- Born: Melissa Jayne Tindiglia 18 December 1972 (age 53) Wythenshawe, Manchester, England
- Occupation: TV presenter
- Known for: To Buy or Not to Buy Escape to the Country The Renovation Game Get a New Life

= Melissa Porter =

English television presenter (born 1972)

Melissa Porter (born 18 December 1972) is an English television presenter, best known for her BBC programmes To Buy or Not to Buy and Escape to the Country.

==Early life==
Melissa Jayne Tindiglia was born in Wythenshawe, Manchester, the middle of three sisters of Italian-Czech parentage. Her father was an importer of luxury Italian motorcars. Porter got the property bug from her parents as they moved from one house renovation project to the next in Cheshire.

==Career==
After graduating with a degree in Retail Marketing from Manchester Metropolitan University, Porter worked as a marketing manager for Marks & Spencer, Kodak and a brand manager for Playtex. She then worked as a professional relocator for a company based in Knightsbridge.

While on a team building exercise, her colleagues suggested she ought to consider a career in television. Porter put a show reel together and CV, and got her first break in 2002 on Granada TV's Men and Motors. Porter then moved to the BBC, presenting a number of shows including Put Your Money Where Your House Is and Get a New Life. Porter has written on property for the Mail on Sunday and Yahoo.

In 2007, Porter presented in the series Countryfile: The Summer Diaries and Escape to the Country.
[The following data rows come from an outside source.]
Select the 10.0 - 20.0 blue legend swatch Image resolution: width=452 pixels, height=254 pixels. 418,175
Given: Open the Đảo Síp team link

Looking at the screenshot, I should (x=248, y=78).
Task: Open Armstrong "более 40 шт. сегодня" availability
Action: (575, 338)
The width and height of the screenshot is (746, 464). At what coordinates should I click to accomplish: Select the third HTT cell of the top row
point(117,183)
Porter has also presented new segments on travel, relocation and buying property for Barclaycard on GMTV. She has also presented on Live the Dream: As Seen on TV with Nick Barratt.
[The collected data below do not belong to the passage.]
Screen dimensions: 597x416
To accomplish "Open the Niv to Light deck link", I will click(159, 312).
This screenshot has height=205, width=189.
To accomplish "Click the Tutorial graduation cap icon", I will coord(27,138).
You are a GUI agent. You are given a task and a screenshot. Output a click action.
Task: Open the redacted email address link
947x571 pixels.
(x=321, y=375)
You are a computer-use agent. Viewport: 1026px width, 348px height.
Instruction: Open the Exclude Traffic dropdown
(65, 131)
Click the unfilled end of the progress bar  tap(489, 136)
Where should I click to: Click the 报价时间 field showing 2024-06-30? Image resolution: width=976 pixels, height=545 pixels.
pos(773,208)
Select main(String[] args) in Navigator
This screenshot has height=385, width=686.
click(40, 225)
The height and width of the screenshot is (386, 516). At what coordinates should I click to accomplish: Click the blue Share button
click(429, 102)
She has renovated and sold hundreds of homes and sold several without using an estate agent. Her most recent design project is 11 luxury apartments on the Kings Road, Chelsea, London.

She was the frontperson for Oral B toothpaste television advertisements.

==Personal life==
Formerly married, Porter has a son.

Porter is a patron of the British Thyroid Foundation.